### Work instructions
Answer these questions using the email about angle brackets in Subject lines below:
(a) Which mail client does the writer name as showing HTML tags in the Subject header?
(b) What does the writer say they would do if they were a BestServ customer?
(c) What two reasons does the writer give for there being no rule that HTML belongs only in the message body?

### Study text
▬▬▬
Joe Smith <[EMAIL PROTECTED]> wrote:
> On Wed, Jul 12, 2000 at 01:45:26PM -0400, Tom Neff wrote:
> > I disagree, because MLM authors have a duty to avoid relying on
> > dangerous syntaxes like BestServ's pointy-delimited ID string.
>
> What exactly is dangerous about angle brackets <> in the Subject: line?

This was already explained, but to recap, some mail clients (notably various
versions of AOL) will interpret HTML tags when displaying Subject (and
possibly other) email headers.  The potential effects range from visual
annoyance to actual malicious behavior on the user's PC (see the February
CERT advisory).

As Adam Bailey points out, the Internet credo (honored in the breach by
tiros) is liberal acceptance, conservative emission.  In this case that
means that what SHOULD happen is
 (a) email reading software should aggressively escape or "quote" HTML and
similar markups found in incoming mail by default, rather than attempting to
render them, except where the user has permitted otherwise;
 (b) email sending software should avoid the use of SGML/HTML "lookalike"
markups for their own purposes, and quote/escape any SGML/HTML they do need
to send, except in an appropriate MIME envelope.

In this case, AOL made a mistake in their email reader, to be sure, and
they'll probably get around to fixing it, but it takes a long time to
upgrade millions of members and we cannot afford to hold our breaths for the
duration.  Anyway as List-Managers we are primarily concerned with the
SENDING side, and there too, BestServ made a double mistake as I mentioned
before: enclosing a parsable token in unquoted angle brackets, and insisting
on seeing them sent back untouched along with the confirmation token itself.

Unfortunately, BestServ may be deadware and hence unchangeable.  If I were a
customer I would be moving my lists.

The only other workaround I can think of would be to set up an email proxy
that front-ended BestServ itself and massaged the Subject headers back into
the exact fussy form that the primadonna MLM expects to see.

> HTML, if present, is in the body of the message, not the headers.

I puzzled over this statement for a minute...  I *think* what Joe means is
that this is what he thought the rules must say.  Actually there is no such
rule, since email formatting predates HTML, and HTML's specification is
email agnostic.  In principle HTML can exist in and CDATA or other readable
text field, and in practice when you scour the spools you see it quite a bit
outside the safe confines of a message-body MIME envelope.
▬▬▬
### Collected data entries

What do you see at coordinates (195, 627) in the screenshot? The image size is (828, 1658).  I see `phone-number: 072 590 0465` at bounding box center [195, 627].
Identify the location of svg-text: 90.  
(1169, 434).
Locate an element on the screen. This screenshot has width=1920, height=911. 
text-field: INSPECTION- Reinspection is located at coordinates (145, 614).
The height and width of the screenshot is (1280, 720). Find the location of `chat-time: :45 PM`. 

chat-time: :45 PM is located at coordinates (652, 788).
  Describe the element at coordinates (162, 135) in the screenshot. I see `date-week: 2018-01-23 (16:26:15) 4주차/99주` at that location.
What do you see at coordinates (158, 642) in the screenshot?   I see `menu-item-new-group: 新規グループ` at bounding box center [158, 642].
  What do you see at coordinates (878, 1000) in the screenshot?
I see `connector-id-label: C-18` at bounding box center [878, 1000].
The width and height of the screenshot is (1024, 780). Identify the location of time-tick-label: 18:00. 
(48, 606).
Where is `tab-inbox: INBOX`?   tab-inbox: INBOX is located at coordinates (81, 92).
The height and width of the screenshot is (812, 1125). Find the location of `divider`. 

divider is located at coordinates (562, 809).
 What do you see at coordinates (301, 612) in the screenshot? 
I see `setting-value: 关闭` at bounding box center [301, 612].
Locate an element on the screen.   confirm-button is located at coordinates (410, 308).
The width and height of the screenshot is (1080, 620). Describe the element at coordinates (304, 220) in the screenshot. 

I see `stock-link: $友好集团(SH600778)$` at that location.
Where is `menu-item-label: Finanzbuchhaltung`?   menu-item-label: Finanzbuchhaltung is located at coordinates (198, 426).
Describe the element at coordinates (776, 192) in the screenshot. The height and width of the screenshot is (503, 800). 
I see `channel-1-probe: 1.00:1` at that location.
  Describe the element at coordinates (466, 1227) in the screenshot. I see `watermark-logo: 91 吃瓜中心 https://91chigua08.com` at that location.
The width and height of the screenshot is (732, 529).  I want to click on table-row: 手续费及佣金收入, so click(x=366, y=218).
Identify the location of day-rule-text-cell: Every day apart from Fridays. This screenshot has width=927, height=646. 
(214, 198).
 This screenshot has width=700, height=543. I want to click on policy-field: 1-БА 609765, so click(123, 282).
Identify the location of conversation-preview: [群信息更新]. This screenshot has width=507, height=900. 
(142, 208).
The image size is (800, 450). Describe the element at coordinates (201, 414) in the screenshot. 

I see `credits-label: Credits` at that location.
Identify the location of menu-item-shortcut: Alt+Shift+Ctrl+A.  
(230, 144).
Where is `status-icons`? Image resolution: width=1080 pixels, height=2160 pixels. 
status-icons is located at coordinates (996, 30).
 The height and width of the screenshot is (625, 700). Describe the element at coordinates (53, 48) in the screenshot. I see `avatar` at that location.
▬▬▬
### Your solution
(a) Various versions of AOL.
(b) Move their lists.
(c) Email formatting predates HTML, and HTML's specification is email agnostic.